Cale already knew the answer before he finished asking it.

"None."

They sat with that for a moment, both of them watching the sky. The stars were out, scattered and indifferent, and they had stared at this same view enough times over the past days that it had stopped being a comfort and started being a reminder.

"I wish I could just post online," Cale said. "A poster saying wee are intruders from outside Ellejort, we have lost contact with some of our people, please help us find them. We mean no harm."

"Shilial worries me more than Atiya right now," Zelaine said. "She has been pampered her entire life. Her family made sure of that."

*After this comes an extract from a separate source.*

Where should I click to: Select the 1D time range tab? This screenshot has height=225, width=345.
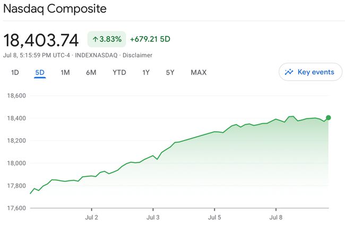(x=15, y=72)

Cale did not argue with that assessment.

"Does this not bring back memories," he said after a moment. "Sitting like this."

"Which ones specifically. All I remember is every time I tried to summon a gold servant I got Hyde. Every single time. Is he a stalker?"

"I am not talking about your gacha game."

"Then the time Shilial kicked your ball?"

"For the record, none of us have ever raised a hand against each other."

"Hmph." Zelaine looked back at the sky. "Ah. I remember the night Frieza sama came to invade."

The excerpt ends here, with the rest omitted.